監獄内に居た正確な時間は分からないが、外はまだ暗い。ただ、もうそろそろ太陽が出てきてもおかしくはないはず。

明るくなれば、当然俺達の姿が見付かり易くなり、逃げるのもその分難しくなる。そうなる前にここから離れたい。


「来たか。」


悩んでいる俺達に向かって、声を掛けてきたのはキャリブル。このアンバナン監獄の管理者である鱗人族だ。


「待っていてくれたのか?」


「管理者たる者が逃げ出すわけにもいかないからな。疑われるのは遅い方が良いだろう。」


キャリブルの言う事は確かにその通りなのだが、逃げ出すタイミングが遅れれば遅れる程危険となる。騒ぎが始まる前に抜け出していれば、危険はほぼ無い。それくらいは分かっているはずだし…恐らく、敢えて俺達の事を待っていてくれたのだろう。


「目的は達成出来たようだし、後はここから抜け出すだけだな。」


「簡単に言うが、来た時のように船で出たとして、敵が待っていた場合良い的にされるぞ?」


「ああ。だからこれを使うんだ。」


そう言ってキャリブルが指で示したのは、船に蓋を取り付けたような物。それ以外に説明のしようが無い物。


「これは?」


「ちょいとばかし強引だが、これにあんた達を乗せて一度沼に沈める。そこから俺達が引っ張って沼の端まで連れて行くんだ。一応、魔石が使ってあるから中で息をする事は出来るが、沼の広さを考えると結構苦しいだろう。だが、これが最も安全な方法だ。」


キャリブルの話を聞くに、潜水艦のような物と考えるのが良さそうだ。潜水艦と呼ぶには木造だし脆そうだし色々と不安な気はするが…沼の中を移動するのであれば、外に敵が待ち構えていても気付かれる事無く突破出来るかもしれない。

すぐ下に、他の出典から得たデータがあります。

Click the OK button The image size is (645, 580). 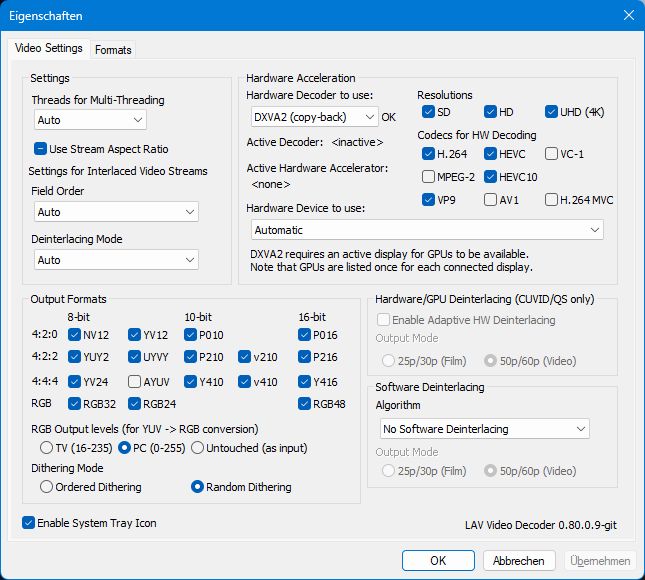tap(438, 561)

「一応全員乗せられるはずだが…ギガス族の連中は体がデカいからな。少し窮屈かもしれねぇ。」


「大丈夫だ。そのような事を気にしている状況ではないからな。」


キャリブルの提案に対し、即座に反応するのはセレーナ姫。男らしいと言ったら怒られるかもしれないが…反応が男らしい。


「それじゃあ、これを使って出るって事で良いか?」


「ああ。俺達もそれで問題無い。」


俺がキャリブルに返事をする。これで良いと言うより、これ以外の選択肢は無いと言った方が良い状況だ。贅沢を言っている場合ではない。